▶ **SUPPLIED TEXT**:
>>>>>
Thursday, March 29, 2018

The Sunflower

Simon Wiesenthal
pictured here as an older man, was an Austrian Jew born in 1908.  During World War II he was imprisoned for four years in Concentration Camps. After the War, Wiesenthal joined the American Commission for War Crimes which took depositions from survivors and identifying and locating Nazi War Criminals. He was nominated for the Nobel Peace prize in 1985 for his work in bringing over 1,000 Nazi’s to justice. He has written many books about his life experiences.
But the one which I want to highlight today is called Sunflower, which raises the theological question as its subtitle states about the possibilities and limits of forgiveness. In the Book Wiesenthal tells a story about his time in the Ghetto and the Lemburg Concentration Camp in Poland. He writes of the arbitrariness, cruelty and lack of humanity of the Nazis. But the main crux of the book, is an event when he is on a work detail in town. He is called into the room of a dying SS officer Karl who has asked a nurse to find him a Jew so he could confess his sins before he died. Karl tells Wiesenthal about the arc of his life.  “I was not born a murderer…. Karl talks about his youth involvement in the church, joining the Hitler Youth and then the SS, the harshness of war, the indoctrination of violence, the fear of questioning authority and how the only information he knew about Jews was what he was told by his superiors.  He tells Wiesenthal of one particular incident where they rounded up Jewish families into a house and threw grenades in that set the house on fire and then waited and he shot those who tried to leave the burning house. 
Karl on his deathbed, seemed sincere in his repentance and asked Wiesenthal, “I have longed to talk about it to a Jew and seek forgiveness from him, Wiesenthal left the room without saying a word. After the war had ended Wiesenthal visited Karl’s mother wanting to get a better all around understanding of Karl.  She could not imagine the dreadful things she heard about the war and was certain that Karl would never have done anything wrong.  Wiesenthal never told her about Karl’s deeds saying “In her present circumstances, to take from her, her last possession (meaning her image of her son) would probably have also been a crime. He continues “We who suffered in those dreadful days, we who cannot obliterate the hell we endured are forever being advised to keep silent. How many bystanders kept silent as they watched Jewish Men women and children being led to the slaughterhouses of Europe?”
<<<<<
▶ **GOALS**:
1 - In the text on The Sunflower, copy everything from "Simon Wiesenthal" down to "his life experiences.", substituting "testimonies" for "depositions".
2 - Proceed with the text on The Sunflower, picking up after its final sentence.

▶ **COLLECTED DATA**:
>>>>>
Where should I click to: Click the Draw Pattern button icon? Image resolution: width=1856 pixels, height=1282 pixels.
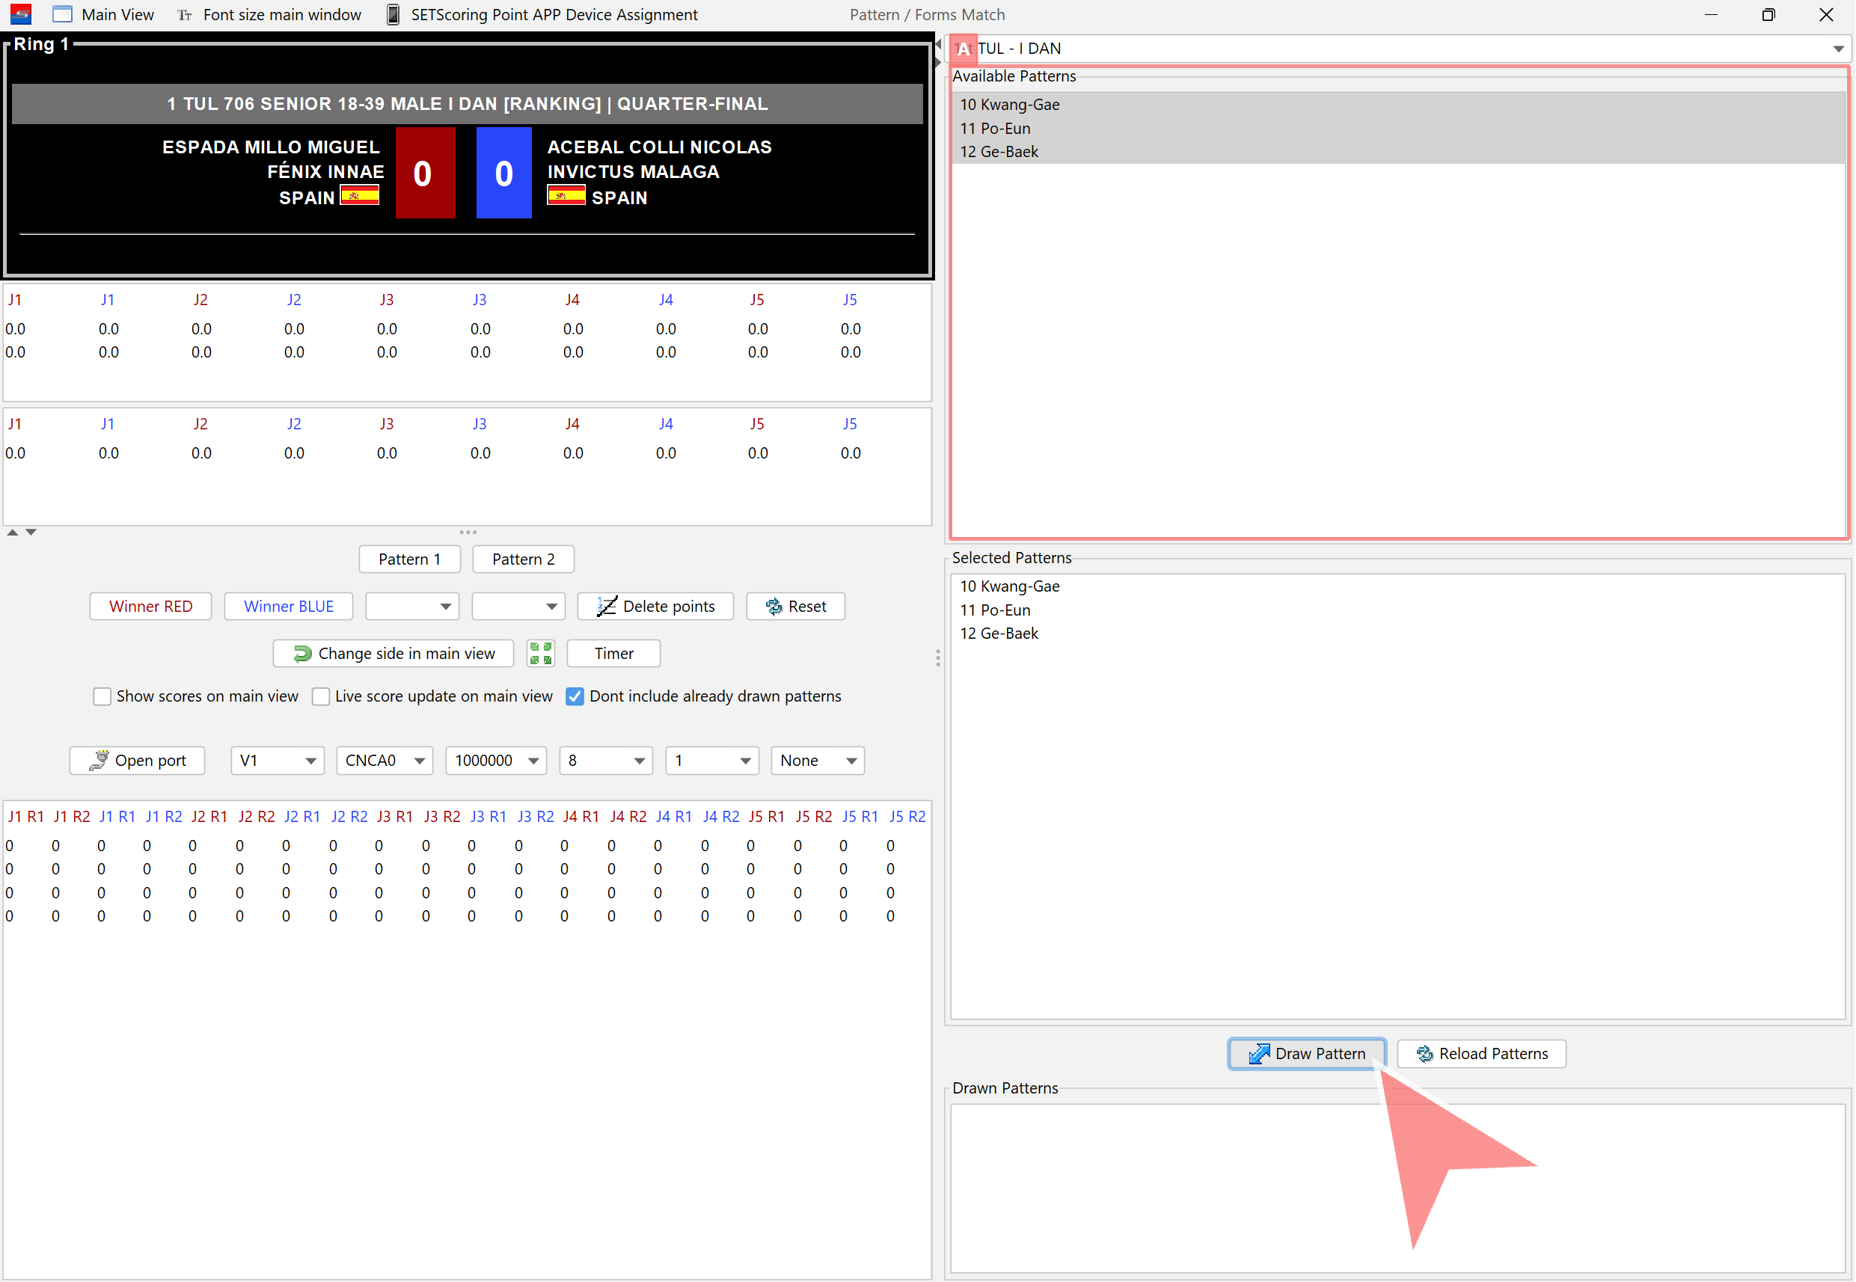1258,1053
<<<<<
▶ **RESULTS IN ORDER**:
1 -
Simon Wiesenthal
pictured here as an older man, was an Austrian Jew born in 1908.  During World War II he was imprisoned for four years in Concentration Camps. After the War, Wiesenthal joined the American Commission for War Crimes which took testimonies from survivors and identifying and locating Nazi War Criminals. He was nominated for the Nobel Peace prize in 1985 for his work in bringing over 1,000 Nazi’s to justice. He has written many books about his life experiences.

2 -
 So I have to say a poignant part of the story was the story of Karl’s father who upon his son’s joining the Hitler Youth and the SS remained silent because he feared otherwise his son would turn him in. Or in Wiesenthal’s own inquiries after the war, finding ordinary Germans who were against the Nazis, but were afraid to say anything out of fear of being turned in by their neighbors. And as well those very neighbors they were afraid to talk to about their misgivings were also afraid to talk to them as well for the same reason.  Creation of Fear, propaganda and the silencing of dissenting opinions is the framework that fascist and totalitarian governments use to gain and maintain power. These are tactics that I see our own government starting to slide into with constant firing of government officials due to a supposed lack of loyalty.  
It is heartening and important especially these days to see the number of people who came out nationally and even locally with all the snow yesterday for the March for our Lives rally yesterday. But there is also fear in our country. 
When I thought about putting up one of these signs in front of my house, I thought what would my neighbors think. Would they slash my tires as my neighbors tires were slashed after complaining about something to someone in the neighborhood.  Yet when I drive around town and I see these signs up in people’s front yards, I am heartened, thinking, there is a kind person who lives there who is unafraid to share their values with the wider world. And that encourages others not to fear but to have courage as well, to remind others that they are not alone, to remind others that there is kindness in the world. Well there is an old saying that you should practice what you preach, so I am going to put this sign up at my house, and I encourage you to do so as well. For a requested donation of $10 (which will go to the organization One Human Family which purchased them) you can pick one up downstairs. At the Sanctuary table.  For we must overcome our fear, we must not be silent in the face of growing fascism.
Jewish History calls to us from the grave to tell us what silence leads to. Our religious history calls to us speak truth to power. We have not been silent and as we spoke out and continue to speak out for Women’s rights, racial justice, lgbqt advocacy, immigration reform, and mental health care. Our Unitarian Universalist principles call us not only to affirm but to promote peace liberty and justice for ALL. Our Congregational mission and vision asks us devote ourselves to community good and support social justice. So I invite you to speak up and give a voice to the voiceless, so others know they are not alone in their fear, they are not alone in their dissent, and not alone in their hope for creating a better community with loving values.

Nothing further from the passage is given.